What to do
Your answer must be an exact transcription of the data, with every picture omitted.

Supplied records
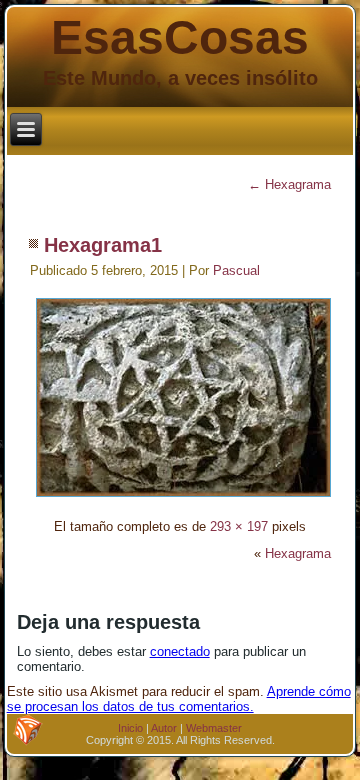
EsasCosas (180, 37)
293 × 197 (239, 526)
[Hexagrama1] (183, 499)
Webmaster (214, 728)
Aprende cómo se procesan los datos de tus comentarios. (179, 699)
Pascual (236, 270)
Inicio (130, 728)
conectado (180, 651)
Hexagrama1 (103, 245)
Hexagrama (289, 184)
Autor (164, 728)
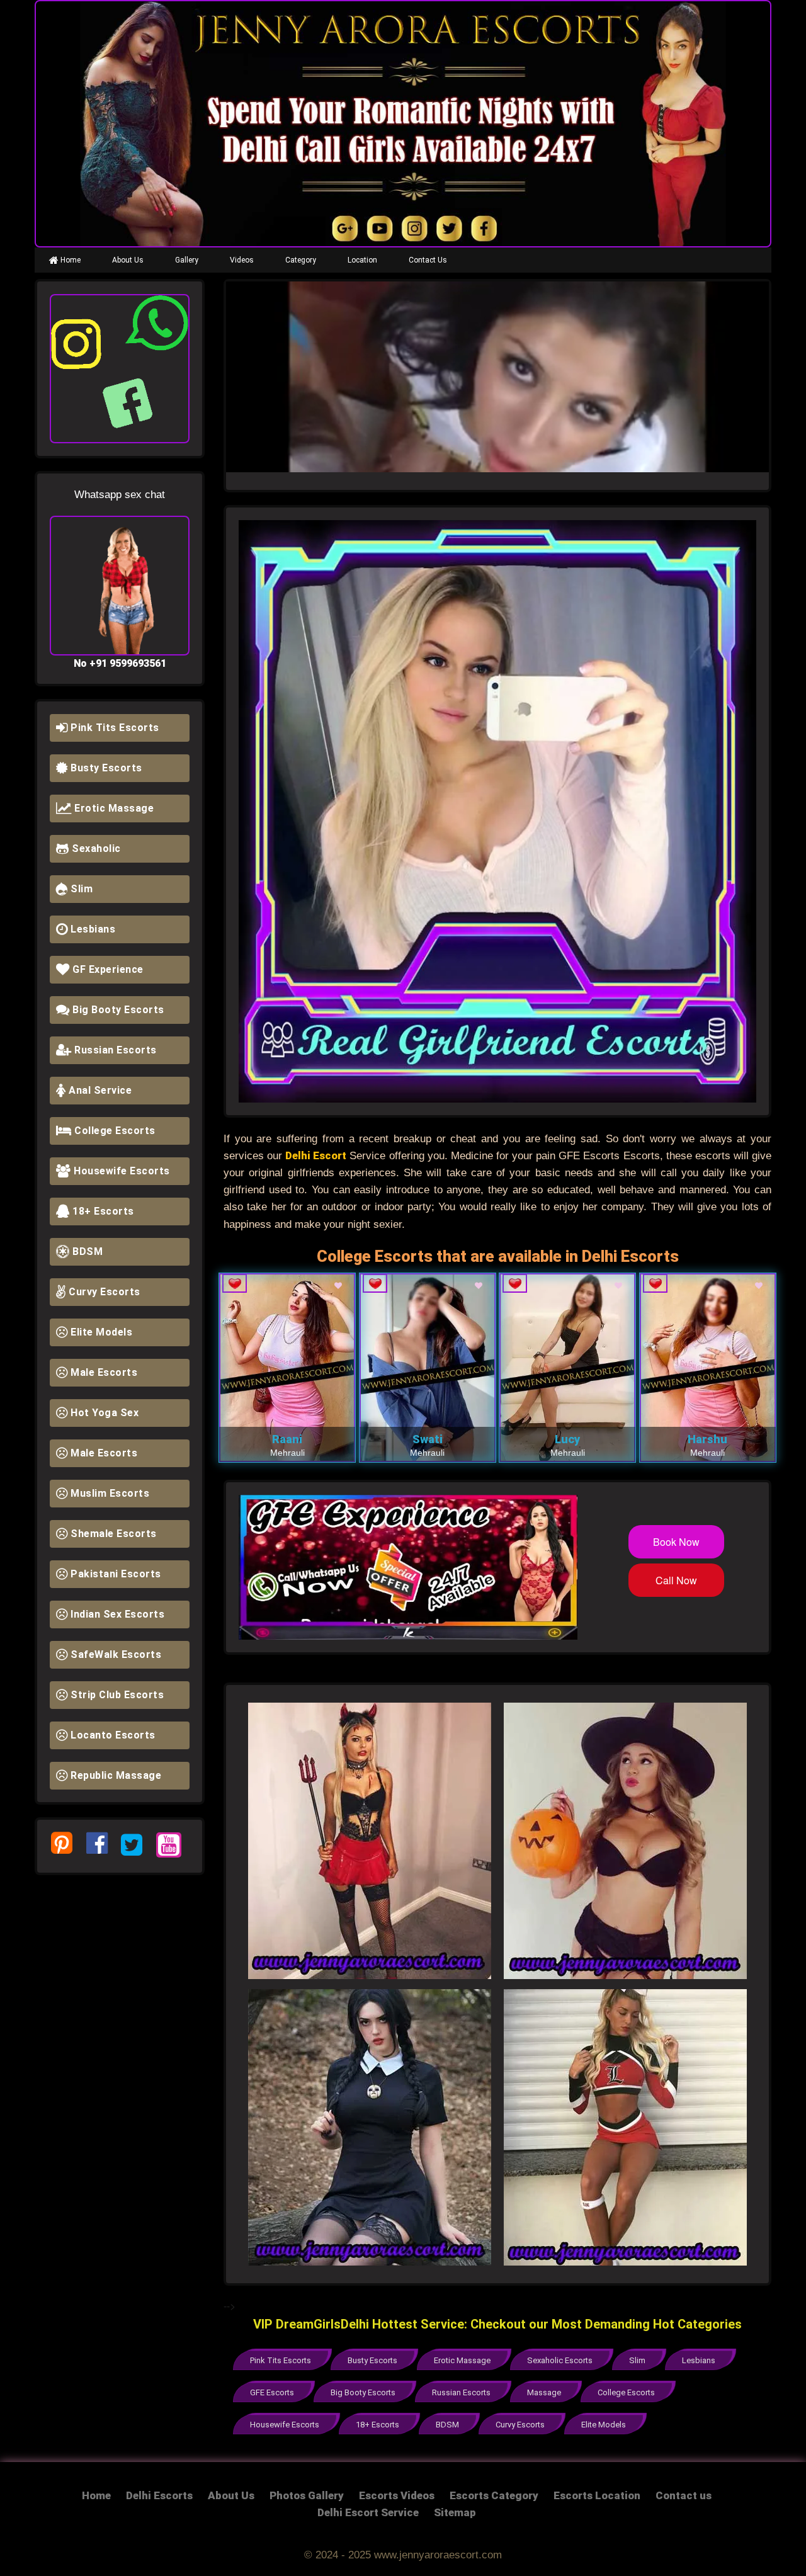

Worked solution
EsasCosas (180, 37)
293 × 197 (239, 526)
[Hexagrama1] (183, 499)
Webmaster (214, 728)
Aprende cómo se procesan los datos de tus comentarios. (179, 699)
Pascual (236, 270)
Inicio (130, 728)
conectado (180, 651)
Hexagrama1 (103, 245)
Hexagrama (289, 184)
Autor (164, 728)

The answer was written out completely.